Communication function - 2 agents
Content Calendar + LinkedIn Creator
Every Sunday at 8am, orchestrates the editorial week. The LinkedIn Content Creator produces 3 posts + Canva visuals. The Brand Voice Enforcer validates each piece before publication. Calendar ready Monday, week published without intervention.
Email Routing
Automatic inbox prioritization, classification by request type, drafting calibrated to brand voice. Only high-value messages bubble up to the human for validation.
Aggregated system numbers
14 - Agents in prod
9 → 50 - Humans → output
57 h/week - Automated
< 50K EUR - Invested in system
Concretely, these 14 agents automate about 57 hours of human work per week, or 1.5 FTE. Combined with the productivity boost of remaining humans (fewer repetitive tasks, more advisory), it's the equivalent of 4 FTE avoided over 14 months.
Total system infrastructure cost (Claude API + Apollo + Hubspot + Gmail + servers + secondary tools) is below 4,000 EUR per month. Less than 50,000 EUR over 14 months. The ROI is direct: 4 FTE at 50K EUR loaded = 200K EUR saved per year against 50K EUR spent. 4x factor.

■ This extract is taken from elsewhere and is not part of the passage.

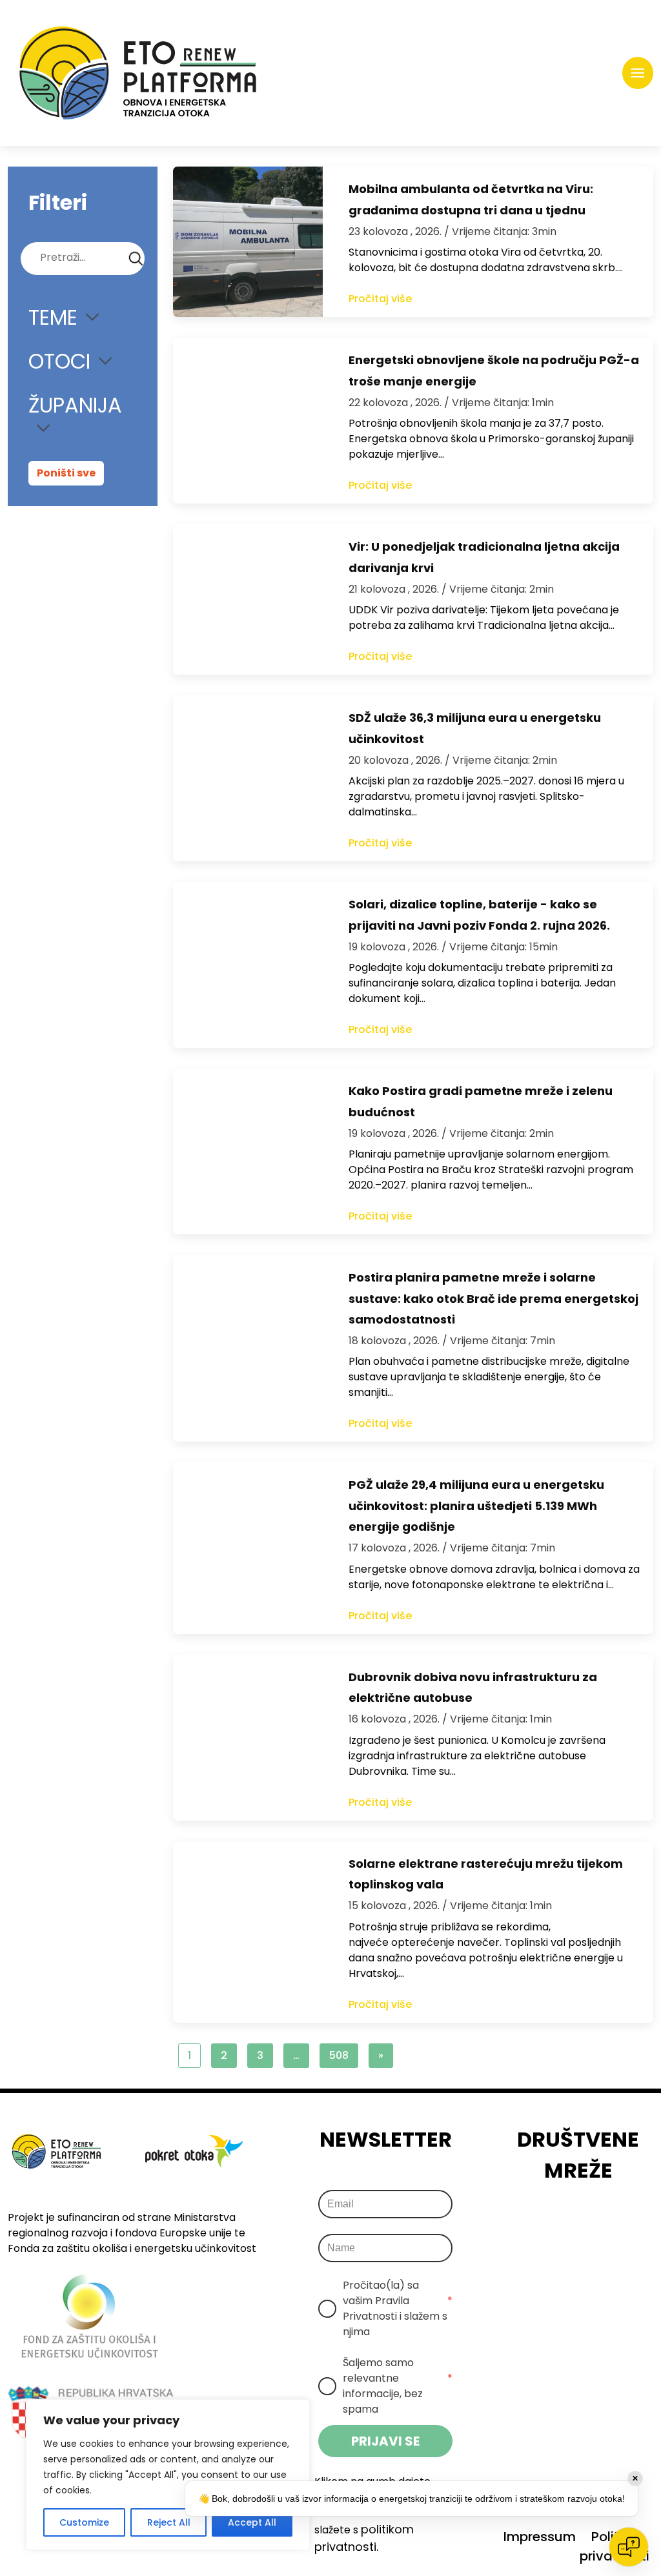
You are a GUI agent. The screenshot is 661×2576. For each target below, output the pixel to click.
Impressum (539, 2537)
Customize (84, 2522)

The 3 pitfalls avoided at Albus
1 · Don't chase total automation
Some agents have a human in the loop (Conversation Handler, Email Sender). It's not a flaw, it's a choice. A 100% autonomous agent on a sales-critical decision can lose a 50K EUR opportunity. The human costs 15 minutes per day but secures critical trade-offs.

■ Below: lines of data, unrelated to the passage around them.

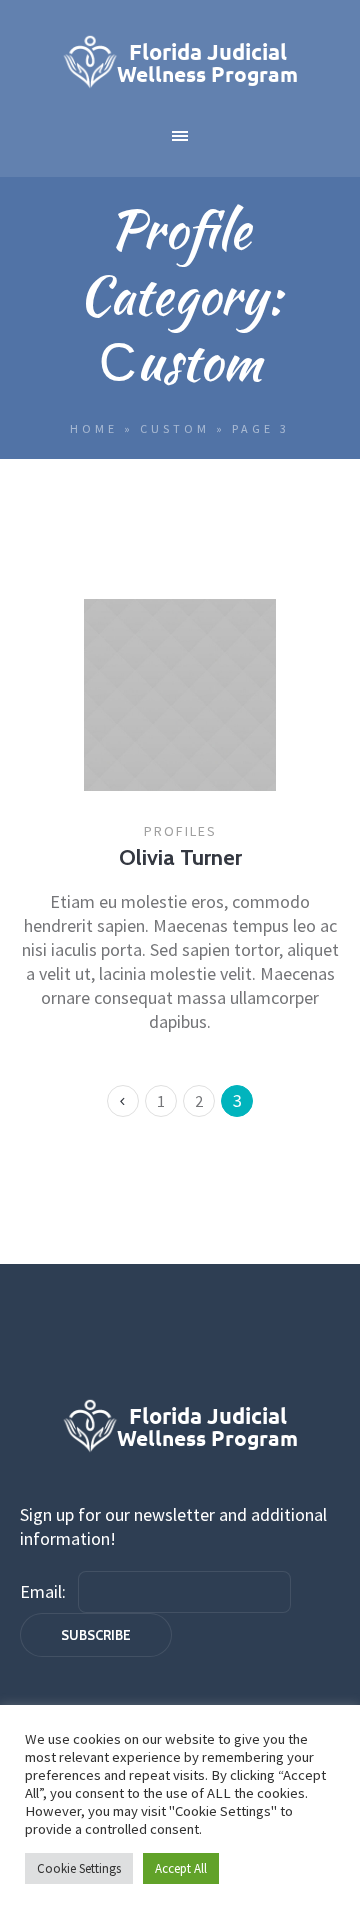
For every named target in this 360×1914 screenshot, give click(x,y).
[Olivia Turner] (180, 695)
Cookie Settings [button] (79, 1868)
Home (94, 428)
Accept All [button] (181, 1868)
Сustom (175, 428)
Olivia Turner (180, 857)
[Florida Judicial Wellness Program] (180, 62)
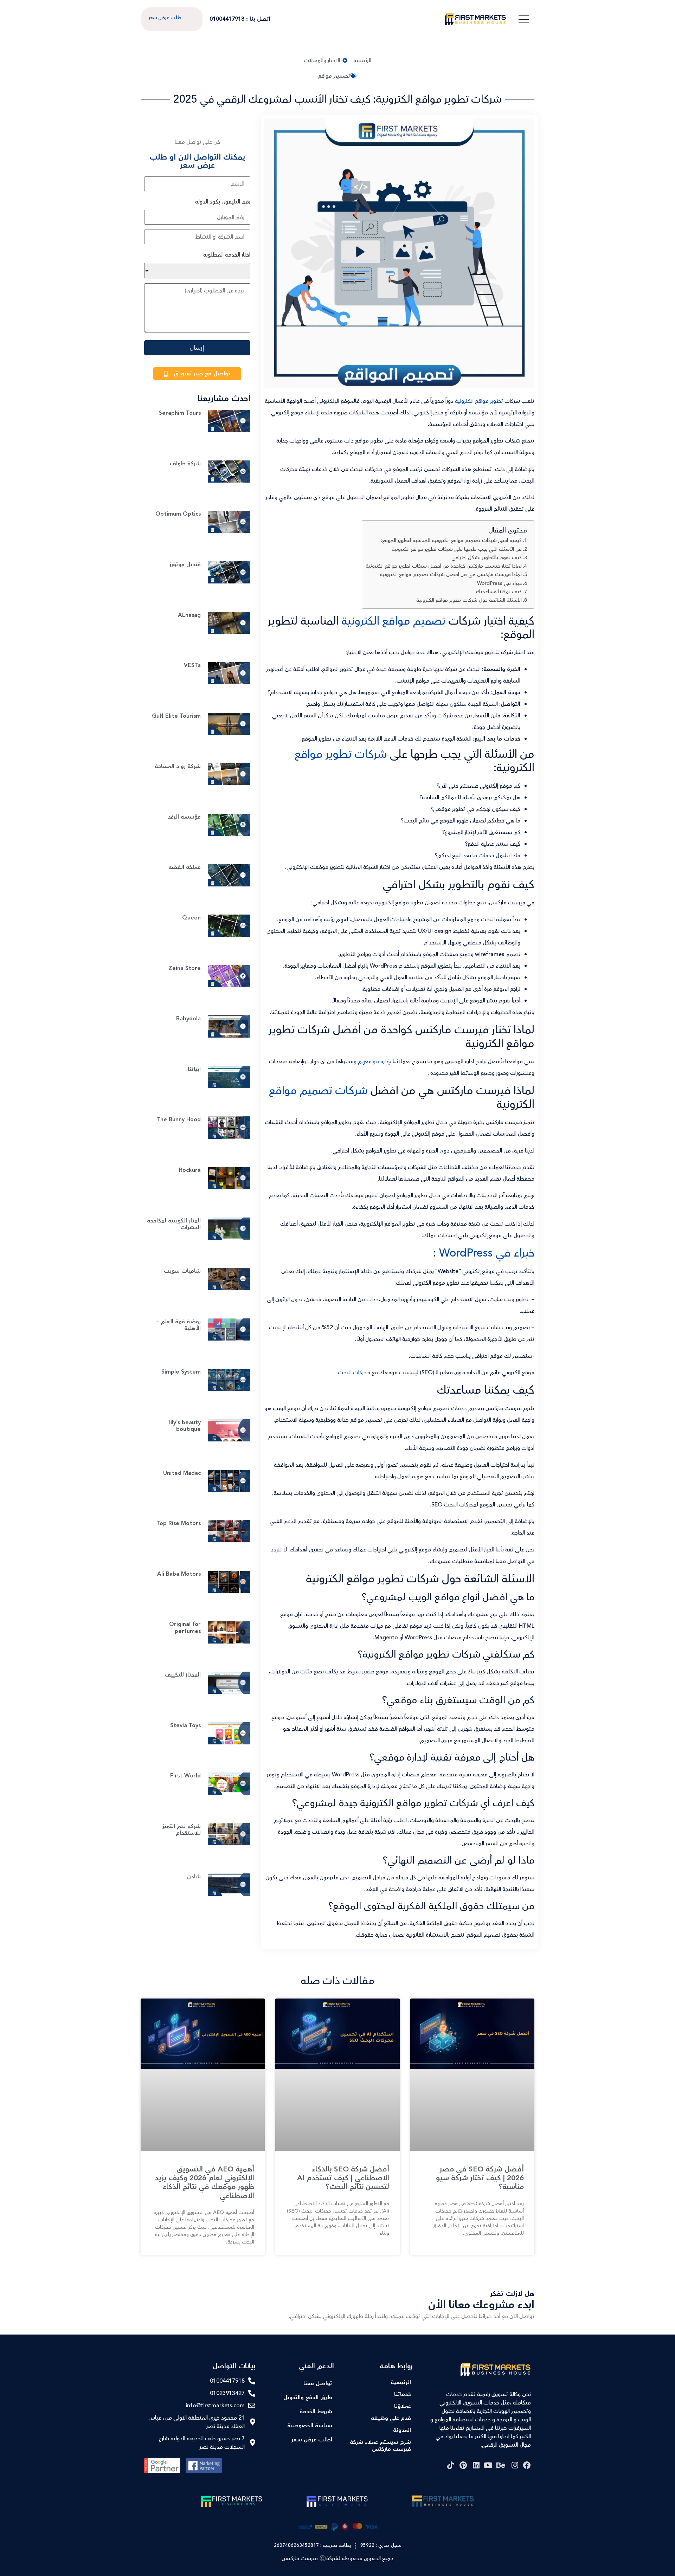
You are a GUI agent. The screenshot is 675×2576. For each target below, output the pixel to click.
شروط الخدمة (316, 2411)
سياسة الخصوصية (309, 2425)
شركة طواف (185, 463)
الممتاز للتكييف (183, 1675)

2 · Don't build before you have the memory
Albus's first agents were bad because they lacked context. 40% of the transformation time was invested in formalizing the business knowledge (ICP, brand voice, offers, objections, history). This memory is what makes the agents relevant. Without it, they're chatbots.

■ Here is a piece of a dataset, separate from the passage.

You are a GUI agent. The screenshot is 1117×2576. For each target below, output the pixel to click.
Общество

3 · Don't aim for perfection on the first run
Each agent writes its own lessons after each run and re-reads them on the next run. In 4 months, 13 lessons files accumulated. The system learns. An agent in production isn't a delivery, it's a starting point.
The real question isn't how much it costs to deploy this system. It's how much it costs not to. For an SME losing 2 points of margin per year to better-equipped competitors, inaction is the most expensive choice.